Estudo aponta necessidade de reavaliação de áreas prioritárias

Estudo sobre as causas do baixo uso pelos agricultores de crédito no Programa Agricultura de Baixo Carbono (ABC) realizado para o Observatório ABC pelo engenheiro agrônomo e doutor em economia aplicada Alexandre Mendonça de Barros, diretor-sócio da MB Agro, constatou que não há restrição de oferta, mas sim de demanda por parte dos produtores nas áreas consideradas prioritárias pelo Programa no Norte e Nordeste (Bahia, Maranhão, Piauí e Tocantins). A falta de demanda resulta do risco embutido na recuperação de áreas degradadas, o que desmotiva o produtor a procurar o crédito rural.
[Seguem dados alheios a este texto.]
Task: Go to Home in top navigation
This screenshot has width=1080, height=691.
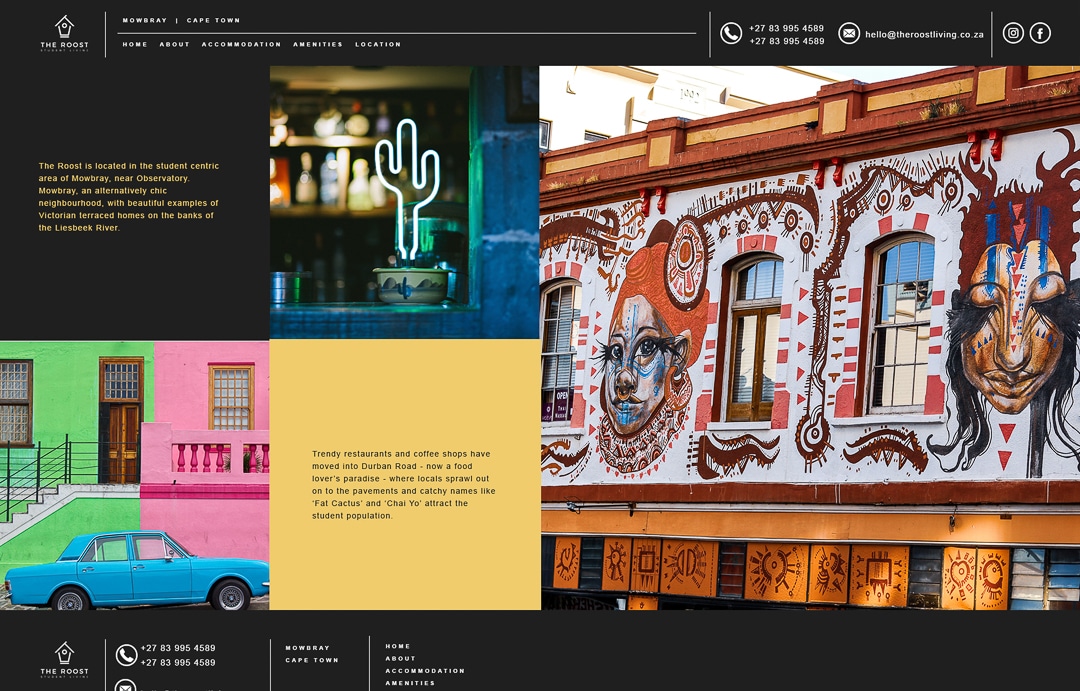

Entre as principais conclusões do estudo está o fato de que as áreas selecionadas como prioritárias pelo Programa são aquelas com maior risco climático, têm alto risco econômico e não são cobertas pelas principais rotas logísticas de exportação do Brasil. Além disso, dificilmente propiciam sistemas de integração entre lavoura e pecuária ou produção de madeira. As taxas de juros e o preço do boi na região são outros pontos
que impactam no Programa ABC, de acordo com Mendonça de Barros.